> _TASK INSTRUCTIONS_
Copy out the listing below word for word, leaving out the pictures.

▽

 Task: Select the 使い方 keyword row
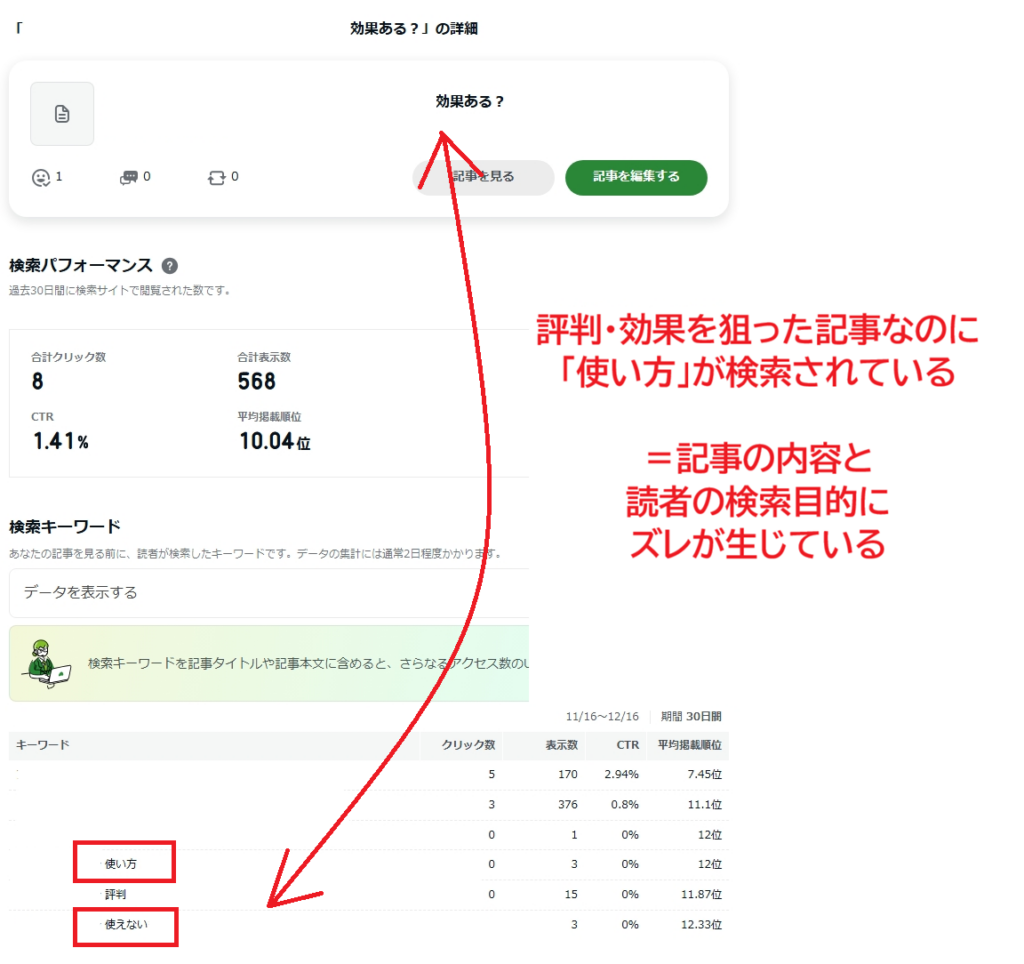pyautogui.click(x=120, y=864)
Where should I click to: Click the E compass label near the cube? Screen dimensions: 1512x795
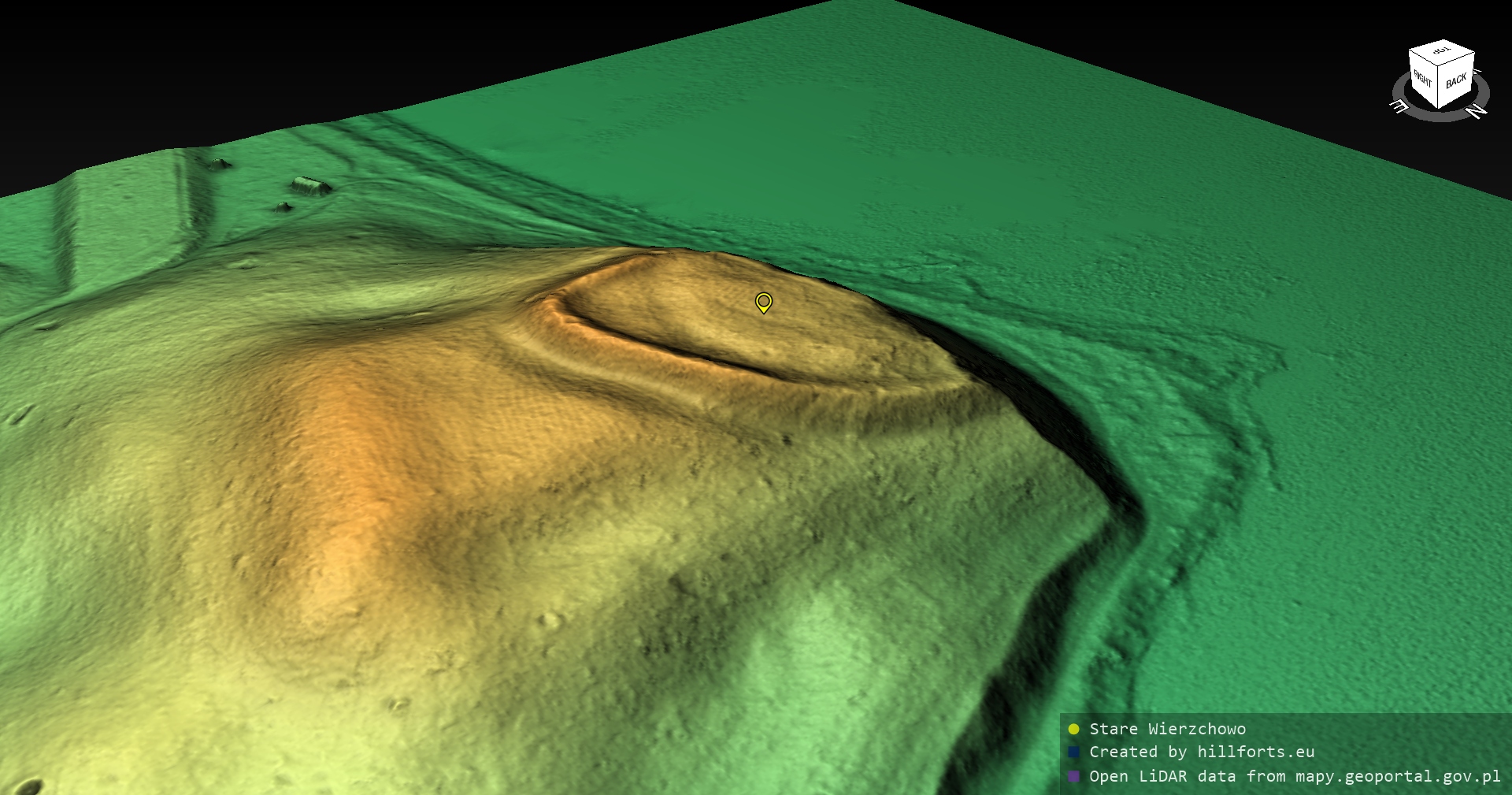[x=1400, y=106]
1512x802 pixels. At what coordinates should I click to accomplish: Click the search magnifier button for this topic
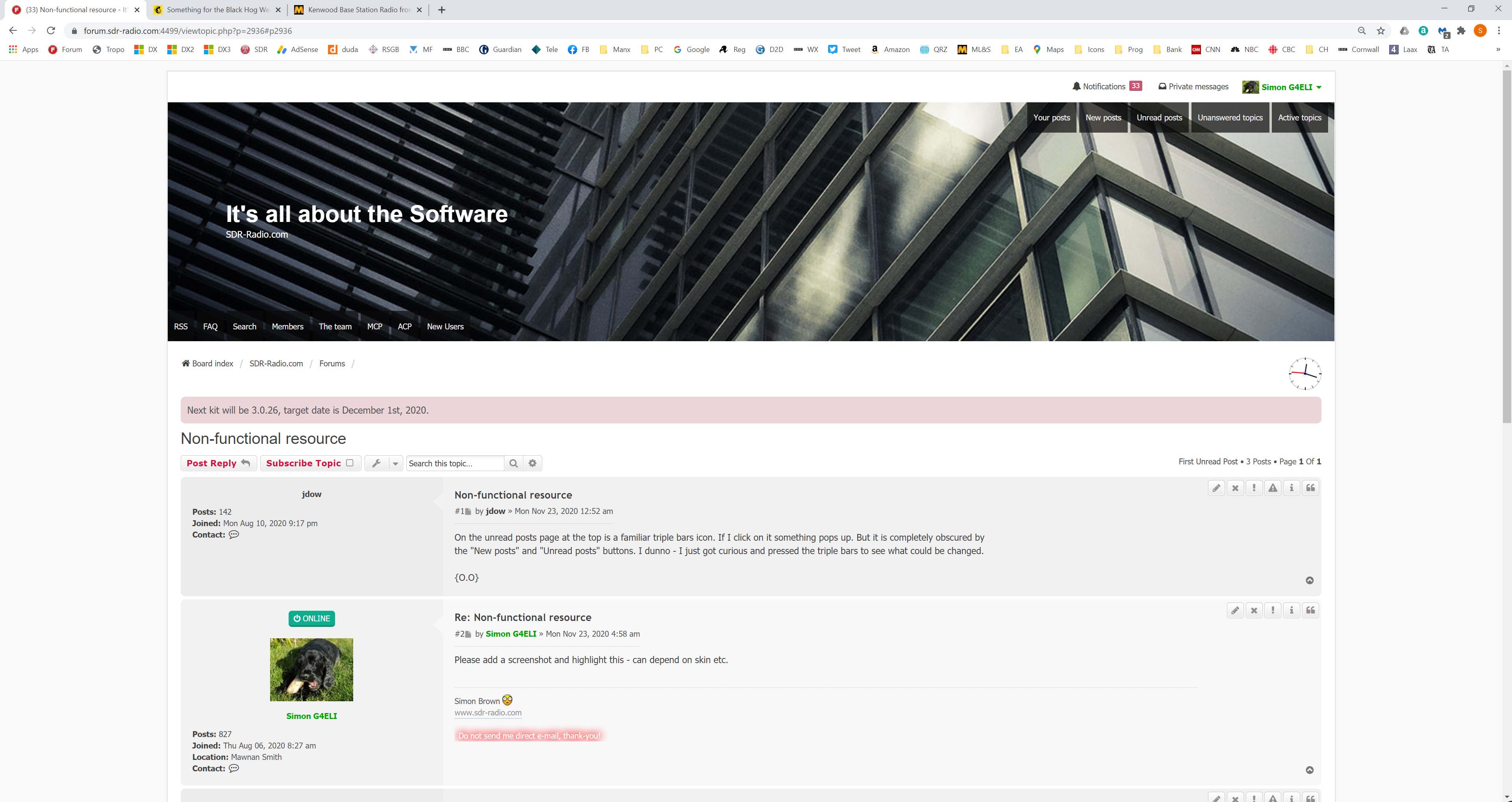pyautogui.click(x=513, y=464)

△

> _ANSWER TO THIS PROBLEM_
 Task: Select the 使い方 keyword row
pyautogui.click(x=120, y=864)
Where should I click to: Click the E compass label near the cube? Screen dimensions: 1512x795
[x=1400, y=106]
1512x802 pixels. At what coordinates should I click to accomplish: Click the search magnifier button for this topic
pyautogui.click(x=513, y=464)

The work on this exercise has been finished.